From the entries below, copy exactly the lines from the one that contains "Switch to the 首页 tab" through the one that contains "Viewport: 1024px width, 640px height.", both included, and only those.

[Collected data]
****************

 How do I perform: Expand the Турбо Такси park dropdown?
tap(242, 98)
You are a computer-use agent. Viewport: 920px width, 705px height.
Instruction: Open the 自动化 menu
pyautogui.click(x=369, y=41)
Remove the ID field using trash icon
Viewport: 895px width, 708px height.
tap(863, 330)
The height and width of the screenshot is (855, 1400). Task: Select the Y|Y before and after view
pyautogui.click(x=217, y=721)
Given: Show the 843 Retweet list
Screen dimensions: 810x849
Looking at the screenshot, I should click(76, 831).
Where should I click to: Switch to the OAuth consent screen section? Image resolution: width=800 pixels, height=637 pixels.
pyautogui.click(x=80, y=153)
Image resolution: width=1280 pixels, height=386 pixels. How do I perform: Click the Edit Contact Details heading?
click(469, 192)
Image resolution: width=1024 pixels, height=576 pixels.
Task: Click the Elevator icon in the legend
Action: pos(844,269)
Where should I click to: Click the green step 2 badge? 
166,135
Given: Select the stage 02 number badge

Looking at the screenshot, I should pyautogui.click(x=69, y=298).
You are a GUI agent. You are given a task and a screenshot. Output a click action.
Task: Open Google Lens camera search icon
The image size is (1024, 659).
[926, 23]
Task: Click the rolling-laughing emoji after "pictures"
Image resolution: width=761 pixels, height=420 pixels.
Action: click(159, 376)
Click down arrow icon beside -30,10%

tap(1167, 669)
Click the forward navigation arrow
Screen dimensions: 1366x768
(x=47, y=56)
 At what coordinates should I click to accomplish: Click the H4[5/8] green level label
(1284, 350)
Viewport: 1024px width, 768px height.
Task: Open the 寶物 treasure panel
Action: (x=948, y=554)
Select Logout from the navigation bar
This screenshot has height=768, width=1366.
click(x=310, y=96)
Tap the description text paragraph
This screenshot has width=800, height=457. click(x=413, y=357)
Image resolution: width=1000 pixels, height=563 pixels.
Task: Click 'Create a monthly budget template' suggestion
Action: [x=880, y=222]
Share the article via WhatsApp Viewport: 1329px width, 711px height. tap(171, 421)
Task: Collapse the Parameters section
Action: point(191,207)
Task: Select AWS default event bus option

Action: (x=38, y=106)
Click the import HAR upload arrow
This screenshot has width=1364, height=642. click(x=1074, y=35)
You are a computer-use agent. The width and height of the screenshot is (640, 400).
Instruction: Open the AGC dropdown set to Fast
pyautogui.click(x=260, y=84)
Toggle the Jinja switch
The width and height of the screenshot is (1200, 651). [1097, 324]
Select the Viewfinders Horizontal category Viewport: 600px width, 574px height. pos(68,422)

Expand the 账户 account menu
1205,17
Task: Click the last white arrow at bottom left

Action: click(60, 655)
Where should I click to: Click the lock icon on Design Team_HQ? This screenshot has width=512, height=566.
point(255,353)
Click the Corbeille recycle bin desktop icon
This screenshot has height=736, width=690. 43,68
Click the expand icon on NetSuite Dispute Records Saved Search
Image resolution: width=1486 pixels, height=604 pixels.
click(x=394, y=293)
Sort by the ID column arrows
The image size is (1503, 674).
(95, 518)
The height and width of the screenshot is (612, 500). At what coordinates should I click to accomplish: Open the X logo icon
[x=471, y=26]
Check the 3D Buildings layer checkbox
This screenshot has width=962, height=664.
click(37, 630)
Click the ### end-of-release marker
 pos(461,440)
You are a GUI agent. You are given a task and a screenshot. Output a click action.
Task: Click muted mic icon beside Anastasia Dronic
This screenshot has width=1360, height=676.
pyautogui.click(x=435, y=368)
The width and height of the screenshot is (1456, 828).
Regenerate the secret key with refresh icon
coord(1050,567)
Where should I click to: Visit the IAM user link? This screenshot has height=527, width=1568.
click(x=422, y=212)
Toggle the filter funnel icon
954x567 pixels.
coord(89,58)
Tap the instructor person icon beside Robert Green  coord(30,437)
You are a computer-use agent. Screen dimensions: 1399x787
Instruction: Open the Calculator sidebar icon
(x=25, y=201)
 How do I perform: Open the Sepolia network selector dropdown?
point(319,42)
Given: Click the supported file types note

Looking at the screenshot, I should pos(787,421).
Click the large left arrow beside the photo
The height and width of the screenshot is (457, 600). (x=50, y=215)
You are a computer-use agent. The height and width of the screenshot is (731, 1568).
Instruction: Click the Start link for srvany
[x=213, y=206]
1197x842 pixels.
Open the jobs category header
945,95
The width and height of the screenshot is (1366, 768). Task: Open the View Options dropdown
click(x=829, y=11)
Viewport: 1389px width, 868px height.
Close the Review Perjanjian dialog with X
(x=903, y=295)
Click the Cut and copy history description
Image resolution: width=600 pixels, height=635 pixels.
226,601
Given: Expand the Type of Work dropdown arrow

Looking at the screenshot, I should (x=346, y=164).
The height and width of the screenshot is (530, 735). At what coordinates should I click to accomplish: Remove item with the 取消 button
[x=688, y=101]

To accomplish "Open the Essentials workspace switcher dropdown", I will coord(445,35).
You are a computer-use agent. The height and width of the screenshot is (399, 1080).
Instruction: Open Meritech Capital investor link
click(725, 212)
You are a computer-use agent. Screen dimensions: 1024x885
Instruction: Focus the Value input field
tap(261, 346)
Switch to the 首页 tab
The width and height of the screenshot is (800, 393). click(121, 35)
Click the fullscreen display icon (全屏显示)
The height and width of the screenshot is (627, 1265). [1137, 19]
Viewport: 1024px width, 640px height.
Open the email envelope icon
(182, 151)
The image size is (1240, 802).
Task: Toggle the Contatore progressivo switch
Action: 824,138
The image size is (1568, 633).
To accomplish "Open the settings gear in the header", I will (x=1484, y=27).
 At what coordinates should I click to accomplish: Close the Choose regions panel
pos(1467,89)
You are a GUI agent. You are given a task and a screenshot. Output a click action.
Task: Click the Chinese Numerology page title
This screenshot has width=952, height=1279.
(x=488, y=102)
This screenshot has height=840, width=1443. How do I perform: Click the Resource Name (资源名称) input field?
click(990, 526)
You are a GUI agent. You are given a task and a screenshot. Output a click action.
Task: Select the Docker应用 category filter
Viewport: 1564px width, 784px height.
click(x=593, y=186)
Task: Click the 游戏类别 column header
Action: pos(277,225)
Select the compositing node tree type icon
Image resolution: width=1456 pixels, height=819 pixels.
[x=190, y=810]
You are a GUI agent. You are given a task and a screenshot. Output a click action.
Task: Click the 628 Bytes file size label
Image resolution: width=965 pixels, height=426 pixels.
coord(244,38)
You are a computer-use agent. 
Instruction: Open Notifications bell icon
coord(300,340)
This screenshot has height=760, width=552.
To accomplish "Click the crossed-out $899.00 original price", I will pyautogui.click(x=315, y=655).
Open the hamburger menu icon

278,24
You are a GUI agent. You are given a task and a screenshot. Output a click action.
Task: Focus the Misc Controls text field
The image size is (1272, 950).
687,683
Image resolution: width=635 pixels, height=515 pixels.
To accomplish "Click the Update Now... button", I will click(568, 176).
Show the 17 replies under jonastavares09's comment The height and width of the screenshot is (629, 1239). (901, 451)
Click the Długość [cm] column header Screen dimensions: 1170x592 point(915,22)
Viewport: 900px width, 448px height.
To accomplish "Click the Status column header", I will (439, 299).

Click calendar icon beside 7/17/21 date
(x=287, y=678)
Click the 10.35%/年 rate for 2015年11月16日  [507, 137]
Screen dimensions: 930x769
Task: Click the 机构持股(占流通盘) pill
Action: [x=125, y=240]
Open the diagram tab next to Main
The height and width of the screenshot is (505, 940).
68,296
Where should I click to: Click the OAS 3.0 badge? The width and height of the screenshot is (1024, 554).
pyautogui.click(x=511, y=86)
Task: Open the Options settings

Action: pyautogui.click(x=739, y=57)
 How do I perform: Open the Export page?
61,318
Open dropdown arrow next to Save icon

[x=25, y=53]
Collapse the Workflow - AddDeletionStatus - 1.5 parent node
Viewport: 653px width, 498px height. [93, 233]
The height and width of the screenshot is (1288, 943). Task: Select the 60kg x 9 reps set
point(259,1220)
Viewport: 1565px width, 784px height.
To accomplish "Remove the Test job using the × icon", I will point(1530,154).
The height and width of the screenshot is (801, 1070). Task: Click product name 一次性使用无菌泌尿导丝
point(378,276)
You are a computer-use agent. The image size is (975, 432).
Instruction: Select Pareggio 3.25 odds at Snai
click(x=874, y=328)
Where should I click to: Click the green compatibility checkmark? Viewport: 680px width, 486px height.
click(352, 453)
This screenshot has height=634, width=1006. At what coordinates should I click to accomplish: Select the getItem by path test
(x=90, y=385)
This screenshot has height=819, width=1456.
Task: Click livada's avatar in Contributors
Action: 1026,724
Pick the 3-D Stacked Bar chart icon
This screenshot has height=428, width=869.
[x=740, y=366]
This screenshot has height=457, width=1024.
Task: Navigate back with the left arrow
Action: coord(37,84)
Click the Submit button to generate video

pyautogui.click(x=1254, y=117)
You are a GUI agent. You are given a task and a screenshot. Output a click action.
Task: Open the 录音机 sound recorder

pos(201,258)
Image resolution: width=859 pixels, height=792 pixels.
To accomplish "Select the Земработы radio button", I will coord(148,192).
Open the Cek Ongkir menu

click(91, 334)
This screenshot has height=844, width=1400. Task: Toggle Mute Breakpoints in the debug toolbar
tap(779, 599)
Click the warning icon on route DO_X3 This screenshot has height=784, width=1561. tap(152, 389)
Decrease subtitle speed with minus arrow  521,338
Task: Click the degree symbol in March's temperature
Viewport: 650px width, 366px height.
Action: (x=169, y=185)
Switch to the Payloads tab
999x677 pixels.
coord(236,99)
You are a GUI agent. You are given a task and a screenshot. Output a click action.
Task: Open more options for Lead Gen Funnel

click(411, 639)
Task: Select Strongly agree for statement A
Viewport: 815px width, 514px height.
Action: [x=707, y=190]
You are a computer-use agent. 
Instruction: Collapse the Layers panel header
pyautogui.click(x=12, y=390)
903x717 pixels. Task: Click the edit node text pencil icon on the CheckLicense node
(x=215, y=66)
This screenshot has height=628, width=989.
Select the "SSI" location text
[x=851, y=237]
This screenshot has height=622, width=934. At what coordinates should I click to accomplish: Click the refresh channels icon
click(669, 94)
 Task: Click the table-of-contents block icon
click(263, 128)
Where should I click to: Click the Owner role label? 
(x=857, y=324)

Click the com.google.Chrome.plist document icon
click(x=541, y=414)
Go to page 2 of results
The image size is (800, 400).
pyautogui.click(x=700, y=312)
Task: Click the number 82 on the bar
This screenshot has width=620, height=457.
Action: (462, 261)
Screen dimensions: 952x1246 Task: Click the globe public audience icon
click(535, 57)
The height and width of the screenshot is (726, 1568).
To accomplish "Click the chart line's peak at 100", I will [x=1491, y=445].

****************

__Task output__:
Switch to the 首页 tab
The width and height of the screenshot is (800, 393). click(121, 35)
Click the fullscreen display icon (全屏显示)
The height and width of the screenshot is (627, 1265). [1137, 19]
Viewport: 1024px width, 640px height.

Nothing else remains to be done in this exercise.